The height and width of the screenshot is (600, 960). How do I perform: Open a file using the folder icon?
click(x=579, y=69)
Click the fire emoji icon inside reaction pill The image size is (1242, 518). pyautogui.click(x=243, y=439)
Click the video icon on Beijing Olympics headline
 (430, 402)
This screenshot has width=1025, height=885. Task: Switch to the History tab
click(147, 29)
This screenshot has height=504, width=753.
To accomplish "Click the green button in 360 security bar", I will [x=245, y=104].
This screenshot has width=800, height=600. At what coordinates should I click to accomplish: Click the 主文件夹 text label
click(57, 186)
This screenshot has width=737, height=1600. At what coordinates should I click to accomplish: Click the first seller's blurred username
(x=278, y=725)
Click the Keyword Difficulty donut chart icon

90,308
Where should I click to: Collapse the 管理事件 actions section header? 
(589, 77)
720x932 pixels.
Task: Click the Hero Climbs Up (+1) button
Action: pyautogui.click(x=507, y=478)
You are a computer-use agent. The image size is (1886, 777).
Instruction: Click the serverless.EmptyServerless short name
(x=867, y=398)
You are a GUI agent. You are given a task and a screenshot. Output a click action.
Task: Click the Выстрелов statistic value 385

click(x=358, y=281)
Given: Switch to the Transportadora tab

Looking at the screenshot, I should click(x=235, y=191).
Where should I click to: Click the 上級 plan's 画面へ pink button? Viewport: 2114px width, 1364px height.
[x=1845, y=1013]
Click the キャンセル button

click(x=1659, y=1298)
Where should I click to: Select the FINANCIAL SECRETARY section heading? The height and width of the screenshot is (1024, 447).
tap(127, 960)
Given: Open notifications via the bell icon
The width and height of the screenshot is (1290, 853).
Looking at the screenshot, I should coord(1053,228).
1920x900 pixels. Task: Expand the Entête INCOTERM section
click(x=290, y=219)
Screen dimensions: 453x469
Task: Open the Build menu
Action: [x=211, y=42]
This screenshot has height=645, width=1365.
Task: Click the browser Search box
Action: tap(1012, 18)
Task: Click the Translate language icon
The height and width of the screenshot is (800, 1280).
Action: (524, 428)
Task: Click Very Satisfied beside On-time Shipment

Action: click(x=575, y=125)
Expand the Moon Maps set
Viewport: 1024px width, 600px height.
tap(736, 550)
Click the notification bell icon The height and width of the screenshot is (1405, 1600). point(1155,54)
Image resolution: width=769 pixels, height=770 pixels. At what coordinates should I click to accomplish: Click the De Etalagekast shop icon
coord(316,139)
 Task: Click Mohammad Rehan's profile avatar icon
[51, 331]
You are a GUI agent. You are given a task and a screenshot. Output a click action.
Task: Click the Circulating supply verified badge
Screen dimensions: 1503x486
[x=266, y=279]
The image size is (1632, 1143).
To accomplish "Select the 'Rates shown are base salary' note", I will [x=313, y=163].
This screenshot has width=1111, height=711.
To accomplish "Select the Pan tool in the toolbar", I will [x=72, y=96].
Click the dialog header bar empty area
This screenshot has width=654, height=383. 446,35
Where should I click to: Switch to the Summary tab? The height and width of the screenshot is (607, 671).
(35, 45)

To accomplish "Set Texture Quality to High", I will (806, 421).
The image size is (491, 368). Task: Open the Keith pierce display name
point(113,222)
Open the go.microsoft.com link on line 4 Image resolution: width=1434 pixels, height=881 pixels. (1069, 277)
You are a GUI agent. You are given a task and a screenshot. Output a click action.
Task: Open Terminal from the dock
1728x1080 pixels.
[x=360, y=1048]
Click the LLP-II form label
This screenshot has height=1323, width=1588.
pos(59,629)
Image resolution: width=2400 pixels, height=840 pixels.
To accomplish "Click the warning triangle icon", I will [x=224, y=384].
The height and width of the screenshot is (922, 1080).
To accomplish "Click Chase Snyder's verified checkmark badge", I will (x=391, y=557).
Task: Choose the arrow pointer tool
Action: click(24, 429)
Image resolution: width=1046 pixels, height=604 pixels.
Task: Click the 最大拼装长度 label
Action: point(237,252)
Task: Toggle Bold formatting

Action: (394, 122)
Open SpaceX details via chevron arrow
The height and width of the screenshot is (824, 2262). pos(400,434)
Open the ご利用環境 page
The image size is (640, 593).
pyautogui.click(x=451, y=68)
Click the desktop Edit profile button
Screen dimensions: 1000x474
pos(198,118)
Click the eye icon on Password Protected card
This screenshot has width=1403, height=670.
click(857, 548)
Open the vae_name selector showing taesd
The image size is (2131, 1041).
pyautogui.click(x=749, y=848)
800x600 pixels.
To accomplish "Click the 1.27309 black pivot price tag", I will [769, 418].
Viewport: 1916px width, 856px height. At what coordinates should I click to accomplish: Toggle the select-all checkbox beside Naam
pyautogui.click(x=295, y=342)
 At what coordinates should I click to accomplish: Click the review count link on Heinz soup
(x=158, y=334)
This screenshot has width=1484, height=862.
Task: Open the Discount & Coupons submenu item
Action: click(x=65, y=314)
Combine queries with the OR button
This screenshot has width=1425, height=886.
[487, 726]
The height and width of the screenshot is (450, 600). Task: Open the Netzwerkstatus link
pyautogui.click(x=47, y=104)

Task instructions
All lines of the records above with the word "bell" in them are to be copied.

Answer space
Given: Open notifications via the bell icon
Click the notification bell icon The height and width of the screenshot is (1405, 1600). point(1155,54)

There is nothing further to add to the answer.